A absolvição não significou, como ressaltaram os juízes, a isenção de culpa por parte dos jornalistas. Com a reportagem eles teriam atingido a reputação e credibilidade do serviço secreto suíço.

Para os articulistas do jornal NZZ, a absolvição dos jornalistas do SonntagsBlick é vista como “justa”. “De fato, a reportagem não prejudicou de nenhuma forma as capacidades do serviço secreto ou do exército suíço”. Para um dos mais conceituados do país, a questão mais importante ainda está aberta. “Apesar do desenrolar positivo do processo, civis não devem ser mais julgados pela Justiça Militar. Isso só ajudaria a melhorar a imagem da Suíça no exterior e também do nosso próprio exército”.

Também para as associações de profissionais da mídia, o processo foi muito criticado. “Consideramos uma aberração na Europa central, o fato de civis poderem responder em processo em tribunais militares na Suíça”, declarou Peter Studer, presidente do Conselho Suíço da Imprensa.

Já na década de 20 do século passado a Justiça Militar era alvo de crítica no país dos Alpes. Atualmente, mesmo partidos de centro-direita pedem sua abolição. Um exemplo é Otto Schoch, do Partido Liberal, ele próprio ex-juiz militar. Como senador ele conclamou em 1990 pelo fim da justiça militar, mas não obteve apoio dos colegas do Parlamento.

swissinfo, Alexander Künzle e agências

Em 15 de novembro, o Ministério das Relações Exteriores do Egito enviou um fax à sua embaixada em Londres. No papel, as autoridades confirmam a existência de prisões da CIA na Europa.
Na Suíça, o fax é interceptado pelo Serviço Estratégico de Informações (SND, na sigla em alemão), o serviço secreto do país, e classificado como “secreto”.
As informações nele contidas já haviam sido publicadas há meses na imprensa americana.
Em 8 de janeiro de 2006, o conteúdo do fax foi publicado no jornal dominical “SonntagsBlick”. Segundo os autores da reportagem, o documento era a primeira confirmação de um país sobre a existência, na Europa, de prisões ilegais mantidas pelo serviço secreto americano.
Por terem publicado o documento no jornal, os dois autores da reportagem e o redator-chefe foram processados pela justiça militar de terem revelado segredo de Estado.

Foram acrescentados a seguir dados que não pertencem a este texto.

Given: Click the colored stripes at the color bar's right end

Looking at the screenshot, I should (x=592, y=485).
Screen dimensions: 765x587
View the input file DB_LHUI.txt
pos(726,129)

Civis podem ser processados na Suíça pela Justiça Militar em crimes previstos por lei.

O Código Militar data de 1927.

Ele é aplicado em membros das forças armadas, mas também pode excepcionalmente servir para julgar civis, sobretudo em casos de quebra de sigilo em segredos militares ou de Estado.

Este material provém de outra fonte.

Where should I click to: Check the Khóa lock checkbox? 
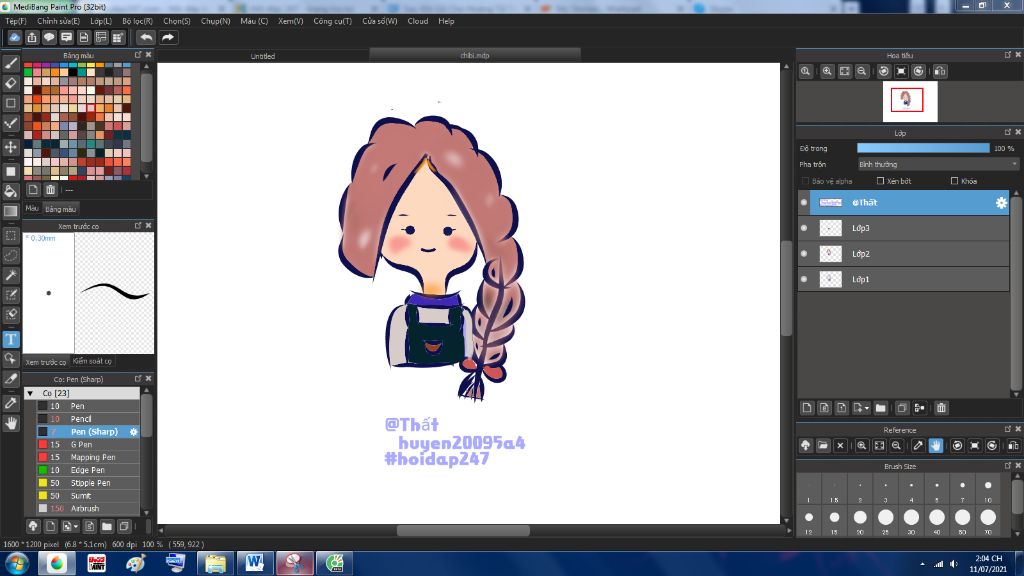point(954,181)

Esse quadro legal é visto de forma crítica tanto na Suíça como no exterior.

Alemanha e Áustria aboliram completamente a justiça militar, pois consideram a justiça civil capaz de julgar qualquer forma de crime.

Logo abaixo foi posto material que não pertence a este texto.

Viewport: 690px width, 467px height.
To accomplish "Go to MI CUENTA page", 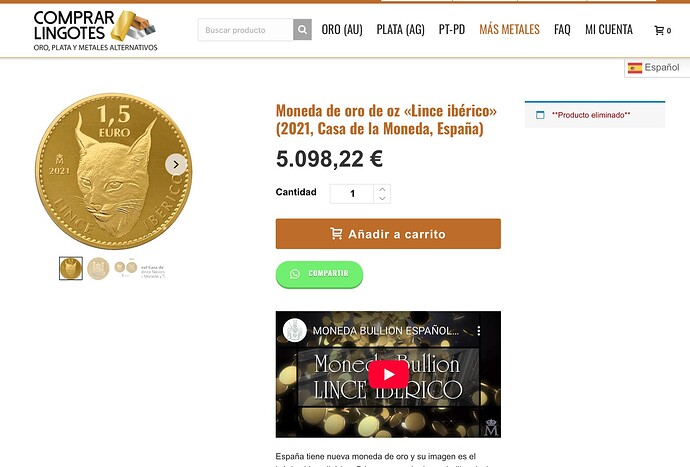I will coord(609,29).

França e Itália aboliram a competência da justiça militar de julgar civis.

A oposição contra a Justiça Militar na Suíça já existe há mais de cem anos.

Por crimes econômicos relacionados à guerra, muitos civis foram processados e julgados na Suíça pela Justiça Militar durante a 1a Guerra Mundial.

Em 1917, uma iniciativa popular conseguiu realizar um plebiscito popular pedindo a abolição da Justiça Militar na Suíça. Em 1921 a maior parte dos eleitores votaram contra a iniciativa.

Tentativas posteriores de abolir a Justiça Militar também não frutificaram.